━━━━━ Extrait du texte

La lecture de « Kamouraska » a évoqué pour moi les deux classiques que sont « Madame Bovary » et « Thérèse Raquin », et cela pour plusieurs raisons : le sujet du livre (une femme malheureuse en amour tentant d’échapper à sa condition) ainsi que l’époque où se déroule l’action sont identiques ; de « Madame Bovary » on retrouve dans « Kamouraska » l’ambiance bourgeoise étouffante; de « Thérèse Raquin », un schéma dramatique comparable (un mari assassiné par son propre ami, devenu amant de l’héroïne). Anne Hébert s’est-elle consciemment inspirée des romans de Flaubert et de Zola ? Difficile évidemment de l’affirmer. En tout cas elle tisse là, par-delà le temps, une filiation emblématique.

Mais si la thématique et le fond finalement s’ancrent assez fortement dans une certaine tradition du roman d’adultère, l’écriture utilisée est résolument moderne. Les changements de point de vue et les retours en arrière, de plus en plus long (à tel point que le récit passé prend le dessus sur le présent), les phrases sans verbe, les chapitres extrêmement courts (deux pages parfois) sont autant de marqueurs du XXème siècle (le roman date de 1970). Ces différents procédés ne facilitent d’ailleurs pas toujours la lecture du roman.

De par les thématiques qu’elle y déploie, par la façon dont elle le raconte, Anne Hébert a écrit là un roman extrêmement marquant. L’amour funeste, côtoyant la mort, hante le récit, dès le début du roman. La lente agonie de Jérôme Rolland et la fatigue nerveuse qu’elle engendre chez Élisabeth déclenche le souvenir du drame principal qui s’est joué quinze ans auparavant. La fièvre provoque chez Élisabeth un mélange du temps présent et passé, déformant parfois la réalité.

L’angoisse est palpable, la mort rôde : dans les premiers chapitres du livre, la lugubre charrette du marchand qui s’arrête à la porte de la demeure des Rolland évoque le bourreau venu chercher Élisabeth chargée de ses crimes; plus tard, Georges Nelson, amant éperdu d’Elizabeth, filant à travers le Québec tout de noir vêtu pour assassiner le mari détesté, est comme l’ange de la mort accomplissant sa mission.

Le roman offre une vision bien pessimiste de la condition de la femme. D’avoir essayé d’échapper au carcan d’une union malheureuse, Élisabeth n’y gagnera, en plus d’un amant en fuite, qu’une grande culpabilité (les bribes de son procès reviennent régulièrement dans ses souvenirs) et un esprit tourmenté par les fantômes du passé.

━━━━━━━━━━
━━━━━ Section des données

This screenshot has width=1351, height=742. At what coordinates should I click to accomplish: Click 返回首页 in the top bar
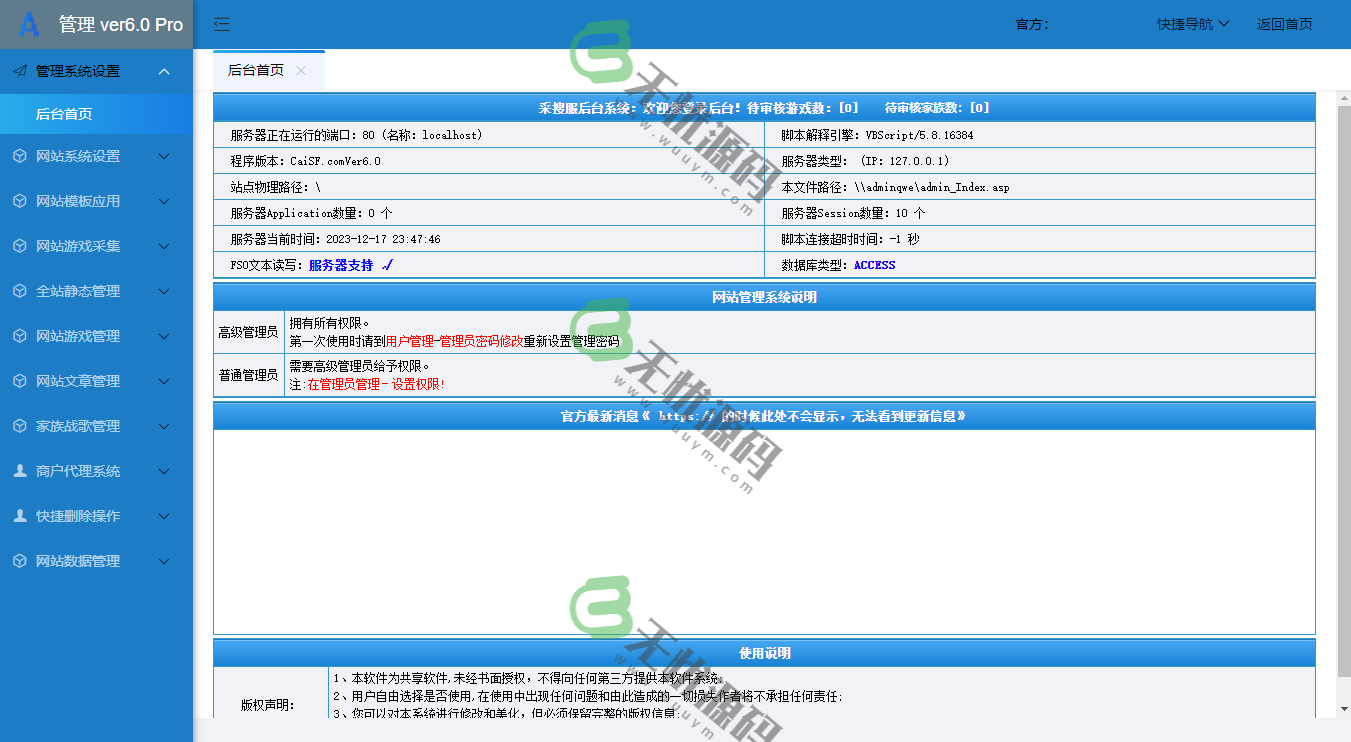tap(1283, 24)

━━━━━━━━━━

## Petite tâche 1
Modifie le passage de l'extrait sur « Kamouraska » qui va de « Le roman offre » jusqu'à « fantômes du passé. », en mettant « honte » à la place de « culpabilité ».
## Petite tâche 2
Selon l'extrait sur « Kamouraska », de quelle année date ce roman ?

## Réponse attendue 1
Le roman offre une vision bien pessimiste de la condition de la femme. D’avoir essayé d’échapper au carcan d’une union malheureuse, Élisabeth n’y gagnera, en plus d’un amant en fuite, qu’une grande honte (les bribes de son procès reviennent régulièrement dans ses souvenirs) et un esprit tourmenté par les fantômes du passé.

## Réponse attendue 2
De 1970.